In another case, where the Overseers had refused relief, the Lord Mayor of London thus expresses himself:

"I am ashamed to hear of such inhumanity. A calculation seems to have been made that poor old creatures will save the Parish expense by dying in the streets. I do not know how any man who has not a stone in his bosom instead of a heart, can see such cases without relieving them. The Magistrates, however, have no power to compel Parochial Authorities to afford relief."

Such is the condition to which the Poor of England are reduced! Such the utter helplessness of a humane Magistracy, while my Lord Althorpe bewails the trivial power still vested in that body, or intended by the House of Lords to be so vested, as too great a boon to be granted, even to those who are in the uttermost extremity of human misery. "I certainly," said he, "should have been better pleased if no such power had been given to the Justices."

Thus, in the collection and preparation of materials by the Commissioners for elucidating this question; in the mode of its introduction; during its developement, and throughout its entire progress, a hostile spirit was exhibited, which, perhaps, justifies more of apprehension for the ultimate consequences of this enactment, than any other measure ever submitted to a human tribunal.

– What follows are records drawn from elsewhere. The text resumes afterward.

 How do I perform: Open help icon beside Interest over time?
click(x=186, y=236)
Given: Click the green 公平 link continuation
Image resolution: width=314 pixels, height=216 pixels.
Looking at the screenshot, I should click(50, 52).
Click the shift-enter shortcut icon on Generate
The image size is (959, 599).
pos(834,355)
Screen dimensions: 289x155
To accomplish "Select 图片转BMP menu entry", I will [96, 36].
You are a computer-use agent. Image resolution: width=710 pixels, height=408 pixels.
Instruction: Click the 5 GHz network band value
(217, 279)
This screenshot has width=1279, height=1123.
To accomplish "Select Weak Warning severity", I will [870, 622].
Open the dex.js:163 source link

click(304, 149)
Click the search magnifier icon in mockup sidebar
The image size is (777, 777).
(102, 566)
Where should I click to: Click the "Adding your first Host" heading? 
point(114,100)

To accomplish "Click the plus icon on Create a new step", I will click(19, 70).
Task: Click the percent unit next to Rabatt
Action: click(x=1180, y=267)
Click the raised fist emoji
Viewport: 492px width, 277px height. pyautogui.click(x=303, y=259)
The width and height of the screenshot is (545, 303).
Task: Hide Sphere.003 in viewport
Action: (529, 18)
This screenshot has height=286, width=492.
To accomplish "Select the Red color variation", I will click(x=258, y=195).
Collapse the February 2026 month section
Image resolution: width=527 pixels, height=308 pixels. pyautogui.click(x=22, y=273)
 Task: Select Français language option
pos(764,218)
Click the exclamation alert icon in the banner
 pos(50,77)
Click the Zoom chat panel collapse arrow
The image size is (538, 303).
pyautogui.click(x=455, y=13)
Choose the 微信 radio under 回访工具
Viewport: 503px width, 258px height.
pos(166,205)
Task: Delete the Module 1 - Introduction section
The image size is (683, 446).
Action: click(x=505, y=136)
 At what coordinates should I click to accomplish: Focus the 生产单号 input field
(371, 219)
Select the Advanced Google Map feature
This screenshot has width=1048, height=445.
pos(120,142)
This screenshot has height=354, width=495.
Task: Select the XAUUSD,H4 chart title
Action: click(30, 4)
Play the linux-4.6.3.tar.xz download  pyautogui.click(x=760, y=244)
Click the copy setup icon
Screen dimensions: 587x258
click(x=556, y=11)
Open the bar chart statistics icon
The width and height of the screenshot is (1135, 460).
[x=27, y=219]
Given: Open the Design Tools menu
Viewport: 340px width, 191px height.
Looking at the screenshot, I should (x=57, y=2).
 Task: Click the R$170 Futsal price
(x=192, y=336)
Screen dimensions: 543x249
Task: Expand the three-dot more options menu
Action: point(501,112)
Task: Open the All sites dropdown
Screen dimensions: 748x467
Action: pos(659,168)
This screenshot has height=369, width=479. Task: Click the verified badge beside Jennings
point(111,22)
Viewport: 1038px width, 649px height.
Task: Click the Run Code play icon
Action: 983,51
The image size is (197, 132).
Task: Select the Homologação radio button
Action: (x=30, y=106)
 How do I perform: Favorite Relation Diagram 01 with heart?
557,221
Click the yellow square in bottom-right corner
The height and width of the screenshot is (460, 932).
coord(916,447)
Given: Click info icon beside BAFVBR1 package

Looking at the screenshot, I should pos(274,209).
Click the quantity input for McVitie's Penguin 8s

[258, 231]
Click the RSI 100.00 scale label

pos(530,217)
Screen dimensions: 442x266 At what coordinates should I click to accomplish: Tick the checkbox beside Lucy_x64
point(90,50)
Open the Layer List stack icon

In proceeding from a consideration of the Spirit of this enactment, to an examination of some of the Statements and Assertions by which it was introduced and supported, it will be scarcely necessary to go out of the Report of the Commissioners, and that extraordi

nary Pamphlet, entitled a "Corrected Report of the Speech of the Lord Chancellor, in the House of Lords, on July 21st, 1834, on moving the second reading of the Bill to Amend the Poor Laws."

On the first point, the propriety of making any public provision for the Poor, these authorities are not entirely agreed. The Commissioners speak thus hesitatingly:

"The engagements of the 43rd of Elizabeth were, perhaps, dangerous engagements; but they were engagements which for 100 years were performed, apparently, without substantial injury to the morals and industry of the labourers, or to the general prosperity of the country."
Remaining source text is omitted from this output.